#### WORK TO COMPLETE
The response must contain every record, repeated exactly.

Stored dataset items
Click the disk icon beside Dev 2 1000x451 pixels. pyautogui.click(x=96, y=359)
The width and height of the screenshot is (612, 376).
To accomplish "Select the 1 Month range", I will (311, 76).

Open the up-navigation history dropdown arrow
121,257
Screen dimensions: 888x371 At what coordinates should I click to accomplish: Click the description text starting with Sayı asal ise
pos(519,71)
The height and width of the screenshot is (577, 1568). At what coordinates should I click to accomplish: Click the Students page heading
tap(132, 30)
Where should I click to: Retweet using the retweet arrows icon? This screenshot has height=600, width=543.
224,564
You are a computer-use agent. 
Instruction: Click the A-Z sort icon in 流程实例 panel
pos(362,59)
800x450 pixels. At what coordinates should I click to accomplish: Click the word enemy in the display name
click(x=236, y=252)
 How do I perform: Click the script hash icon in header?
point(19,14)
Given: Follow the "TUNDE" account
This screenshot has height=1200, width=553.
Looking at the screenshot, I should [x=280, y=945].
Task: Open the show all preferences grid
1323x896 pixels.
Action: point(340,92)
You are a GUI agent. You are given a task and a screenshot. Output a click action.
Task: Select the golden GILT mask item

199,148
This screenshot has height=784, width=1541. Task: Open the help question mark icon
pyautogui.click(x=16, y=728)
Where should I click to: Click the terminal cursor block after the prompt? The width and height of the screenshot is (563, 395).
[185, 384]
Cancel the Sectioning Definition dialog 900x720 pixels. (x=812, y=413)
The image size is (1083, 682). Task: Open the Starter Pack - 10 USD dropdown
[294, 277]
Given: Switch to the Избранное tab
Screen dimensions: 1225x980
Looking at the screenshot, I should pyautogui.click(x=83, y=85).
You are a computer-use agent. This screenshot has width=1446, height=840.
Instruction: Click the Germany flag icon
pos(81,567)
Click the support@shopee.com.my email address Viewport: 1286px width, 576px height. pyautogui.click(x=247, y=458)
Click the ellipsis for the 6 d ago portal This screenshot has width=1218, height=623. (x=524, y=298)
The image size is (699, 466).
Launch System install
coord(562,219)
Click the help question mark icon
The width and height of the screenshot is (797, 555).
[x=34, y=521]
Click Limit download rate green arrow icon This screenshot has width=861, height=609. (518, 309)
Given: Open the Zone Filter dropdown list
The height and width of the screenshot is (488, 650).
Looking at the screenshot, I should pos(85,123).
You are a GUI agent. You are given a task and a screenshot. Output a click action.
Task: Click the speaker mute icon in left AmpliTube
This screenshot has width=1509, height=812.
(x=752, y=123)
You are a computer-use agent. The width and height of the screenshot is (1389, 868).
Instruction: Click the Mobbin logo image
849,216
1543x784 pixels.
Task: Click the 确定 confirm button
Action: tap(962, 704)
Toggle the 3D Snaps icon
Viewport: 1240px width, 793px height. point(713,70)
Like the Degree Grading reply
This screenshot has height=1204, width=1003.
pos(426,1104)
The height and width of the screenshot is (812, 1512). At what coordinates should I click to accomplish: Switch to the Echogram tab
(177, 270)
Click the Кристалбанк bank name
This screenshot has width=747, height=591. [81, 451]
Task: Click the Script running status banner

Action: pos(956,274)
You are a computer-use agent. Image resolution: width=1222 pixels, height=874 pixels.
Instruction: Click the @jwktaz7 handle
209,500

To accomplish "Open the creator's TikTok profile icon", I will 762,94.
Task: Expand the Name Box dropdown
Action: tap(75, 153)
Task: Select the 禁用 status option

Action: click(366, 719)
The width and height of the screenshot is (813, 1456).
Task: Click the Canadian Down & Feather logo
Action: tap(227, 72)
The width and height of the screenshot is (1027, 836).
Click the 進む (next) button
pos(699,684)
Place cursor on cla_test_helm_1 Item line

#### ANSWER TO THE PROBLEM
Click the disk icon beside Dev 2 1000x451 pixels. pyautogui.click(x=96, y=359)
The width and height of the screenshot is (612, 376).
To accomplish "Select the 1 Month range", I will (311, 76).

Open the up-navigation history dropdown arrow
121,257
Screen dimensions: 888x371 At what coordinates should I click to accomplish: Click the description text starting with Sayı asal ise
pos(519,71)
The height and width of the screenshot is (577, 1568). At what coordinates should I click to accomplish: Click the Students page heading
tap(132, 30)
Where should I click to: Retweet using the retweet arrows icon? This screenshot has height=600, width=543.
224,564
You are a computer-use agent. 
Instruction: Click the A-Z sort icon in 流程实例 panel
pos(362,59)
800x450 pixels. At what coordinates should I click to accomplish: Click the word enemy in the display name
click(x=236, y=252)
 How do I perform: Click the script hash icon in header?
point(19,14)
Given: Follow the "TUNDE" account
This screenshot has height=1200, width=553.
Looking at the screenshot, I should [x=280, y=945].
Task: Open the show all preferences grid
1323x896 pixels.
Action: point(340,92)
You are a GUI agent. You are given a task and a screenshot. Output a click action.
Task: Select the golden GILT mask item

199,148
This screenshot has height=784, width=1541. Task: Open the help question mark icon
pyautogui.click(x=16, y=728)
Where should I click to: Click the terminal cursor block after the prompt? The width and height of the screenshot is (563, 395).
[185, 384]
Cancel the Sectioning Definition dialog 900x720 pixels. (x=812, y=413)
The image size is (1083, 682). Task: Open the Starter Pack - 10 USD dropdown
[294, 277]
Given: Switch to the Избранное tab
Screen dimensions: 1225x980
Looking at the screenshot, I should pyautogui.click(x=83, y=85).
You are a computer-use agent. This screenshot has width=1446, height=840.
Instruction: Click the Germany flag icon
pos(81,567)
Click the support@shopee.com.my email address Viewport: 1286px width, 576px height. pyautogui.click(x=247, y=458)
Click the ellipsis for the 6 d ago portal This screenshot has width=1218, height=623. (x=524, y=298)
The image size is (699, 466).
Launch System install
coord(562,219)
Click the help question mark icon
The width and height of the screenshot is (797, 555).
[x=34, y=521]
Click Limit download rate green arrow icon This screenshot has width=861, height=609. (518, 309)
Given: Open the Zone Filter dropdown list
The height and width of the screenshot is (488, 650).
Looking at the screenshot, I should pos(85,123).
You are a GUI agent. You are given a task and a screenshot. Output a click action.
Task: Click the speaker mute icon in left AmpliTube
This screenshot has width=1509, height=812.
(x=752, y=123)
You are a computer-use agent. The width and height of the screenshot is (1389, 868).
Instruction: Click the Mobbin logo image
849,216
1543x784 pixels.
Task: Click the 确定 confirm button
Action: tap(962, 704)
Toggle the 3D Snaps icon
Viewport: 1240px width, 793px height. point(713,70)
Like the Degree Grading reply
This screenshot has height=1204, width=1003.
pos(426,1104)
The height and width of the screenshot is (812, 1512). At what coordinates should I click to accomplish: Switch to the Echogram tab
(177, 270)
Click the Кристалбанк bank name
This screenshot has width=747, height=591. [81, 451]
Task: Click the Script running status banner

Action: pos(956,274)
You are a computer-use agent. Image resolution: width=1222 pixels, height=874 pixels.
Instruction: Click the @jwktaz7 handle
209,500

To accomplish "Open the creator's TikTok profile icon", I will 762,94.
Task: Expand the Name Box dropdown
Action: tap(75, 153)
Task: Select the 禁用 status option

Action: click(366, 719)
The width and height of the screenshot is (813, 1456).
Task: Click the Canadian Down & Feather logo
Action: tap(227, 72)
The width and height of the screenshot is (1027, 836).
Click the 進む (next) button
pos(699,684)
Place cursor on cla_test_helm_1 Item line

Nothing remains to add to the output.